Oui, car à l'époque de leur publication, je n'évoluais pas dans un univers littéraire. J'ai commencé à écrire tardivement. Sombre sentier, mon premier roman, date de 1995. Ce n'est pas Manchette qui a déclenché mon envie d'écrire. Très clairement, ce sont les auteurs américains. Parmi eux, un auteur s'est dégagé nettement, c'est James Ellroy, qui n'était pas publié par la «Série noire», mais par Rivages.
Durant les années 1980, Jean-Bernard Pouy, Daniel Pennac et Tonino Benacquista faisaient les beaux jours de la «Série noire». Ces auteurs vous ont-ils touchée?
De Daniel Pennac, j'ai lu Au bonheur des ogres et La Fée Carabine. Et tout de suite j'ai adoré. Mais je ne peux pas dire que ces romans m'aient influencée littérairement. Les années quatre-vingt, pour moi, furent des années de désespoir profond. À cette époque, je faisais mon deuil des décennies précédentes et de l'époque où les rêves avaient un sens, les projets sociaux de la consistance et où l'on pouvait encore croire aux formes d'action collective. Ce fut long et douloureux. C'est dire si j'étais loin de la littérature. De 1980 à 1990, j'ai mis dix ans à faire ce deuil du passé.

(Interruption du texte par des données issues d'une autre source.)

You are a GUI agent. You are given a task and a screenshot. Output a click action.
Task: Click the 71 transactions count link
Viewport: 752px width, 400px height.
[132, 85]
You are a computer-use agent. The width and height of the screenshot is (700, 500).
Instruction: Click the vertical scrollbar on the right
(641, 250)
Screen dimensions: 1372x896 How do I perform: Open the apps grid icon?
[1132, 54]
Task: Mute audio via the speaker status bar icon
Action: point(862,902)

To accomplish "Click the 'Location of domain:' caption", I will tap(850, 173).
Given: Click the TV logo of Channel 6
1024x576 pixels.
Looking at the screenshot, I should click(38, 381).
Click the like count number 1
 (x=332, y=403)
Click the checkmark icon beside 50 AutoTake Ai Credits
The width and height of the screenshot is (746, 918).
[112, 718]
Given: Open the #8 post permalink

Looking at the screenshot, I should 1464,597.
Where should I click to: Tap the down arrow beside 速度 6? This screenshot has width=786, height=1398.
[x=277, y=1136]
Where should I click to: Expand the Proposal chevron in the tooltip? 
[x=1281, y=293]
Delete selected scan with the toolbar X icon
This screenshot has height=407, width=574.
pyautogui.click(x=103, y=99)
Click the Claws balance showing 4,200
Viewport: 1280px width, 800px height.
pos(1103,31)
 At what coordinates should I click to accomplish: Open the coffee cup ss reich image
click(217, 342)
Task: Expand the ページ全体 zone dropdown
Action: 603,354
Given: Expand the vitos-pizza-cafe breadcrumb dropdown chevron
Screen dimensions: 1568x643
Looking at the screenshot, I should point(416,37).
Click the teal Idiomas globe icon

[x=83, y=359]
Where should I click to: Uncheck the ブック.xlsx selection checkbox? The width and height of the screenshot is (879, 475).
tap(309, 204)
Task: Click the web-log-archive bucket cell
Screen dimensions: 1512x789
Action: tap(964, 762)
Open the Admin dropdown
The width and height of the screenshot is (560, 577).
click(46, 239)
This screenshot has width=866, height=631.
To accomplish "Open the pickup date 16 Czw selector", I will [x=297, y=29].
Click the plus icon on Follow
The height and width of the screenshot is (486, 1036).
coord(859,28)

Les années 1990, ce sont de nouveaux noms au catalogue, tels Jean-Claude Izzo et Maurice G. Dantec, et le sacre d'un «ancien» de la maison, Thierry Jonquet avec Les Orpailleurs et Moloch. Vous y avez été sensible?
Les romans de Jean-Claude Izzo demeurent une référence. De Dantec, j'avais beaucoup aimé La Sirène rouge, mais j'ai décroché dès Les Racines du mal. Quant à Jonquet, j'ai lu à peu près tous ses livres, avec une admiration considérable pour Mygale, la première «Série noire» qu'il a publiée. J'ai beaucoup apprécié Les Orpailleurs, mais je crois que le plus grand livre de Jonquet reste Mygale
Depuis l'arrivée d'Aurélien Masson à la tête de la «Série noire» en 2005, on a vu des auteurs confirmés la rejoindre, comme vous et Jérôme Leroy, et de nouveaux talents éclore, tels Ingrid Astier, Antoine Chainas, DOA, Elsa Marpeau. Quel jugement portez-vous sur ce renouvellement?
Comme je vous l'ai expliqué tout à l'heure, j'ai du mal à parler d'école. Mais j'ai l'impression que les écrivains français qui sont aujourd'hui publiés par la «Série noire» sont liés par quelque chose, même si ce quelque chose n'est pas facile à exprimer. De toute évidence, il y a une ambiance. Nous échangeons nos livres, nous nous rencontrons, nous discutons, nous créons des liens. C'est à la fois très enrichissant et très important. Dans cette affaire, Aurélien Masson joue vraiment un rôle de catalyseur. Il a le don de présenter les gens les uns aux autres et l'art de les mettre en communication. À mon sens, il se passe vraiment quelque chose autour des Français de la «Série noire» en ce moment. Je parlerais d'une génération si je n'étais pas beaucoup plus vieille que la plupart de mes camarades!
Dans les années 1950 et 1960, la «Série noire» a popularisé une écriture sèche, sans apprêt, qui a inspiré le cinéma américain et le cinéma français. De quelle manière ce style behaviouriste, qui ne laisse jamais rien entrevoir de la psychologie des personnages, se perpétue-t-il aujourd'hui?
On est au cœur du problème. Dashiell Hammett a créé un style. Comme tous les créateurs, il a été extrémiste dans sa démarche et a poussé jusqu'au bout sa théorie. L'esthétique du sec reste pourtant prioritaire, même si des choses se sont passées depuis Hammett. Après lui, un autre immense écrivain a révolutionné le roman noir, c'est James Ellroy. Il a eu le don de réussir à donner de la chair à ses personnages et à enchaîner les scènes baroques tout en s'obstinant à aller à l'os. Il ne s'encombre jamais de descriptions inutiles ou de digressions décoratives. Chez lui, tout l'effort stylistique est soumis à la flèche de l'action. Cela a produit des livres déroutants, comme White Jazz, mais également un nombre impressionnant de chefs-d'œuvre.